### Exercise instructions
Every entry must come back exactly as it was given.

### Material to process
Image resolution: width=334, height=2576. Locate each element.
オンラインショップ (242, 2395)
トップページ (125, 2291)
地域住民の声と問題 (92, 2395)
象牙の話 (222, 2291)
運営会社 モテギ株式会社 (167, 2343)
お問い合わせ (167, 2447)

### The completed task
Image resolution: width=334, height=2576. Locate each element.
オンラインショップ (242, 2395)
トップページ (125, 2291)
地域住民の声と問題 (92, 2395)
象牙の話 (222, 2291)
運営会社 モテギ株式会社 (167, 2343)
お問い合わせ (167, 2447)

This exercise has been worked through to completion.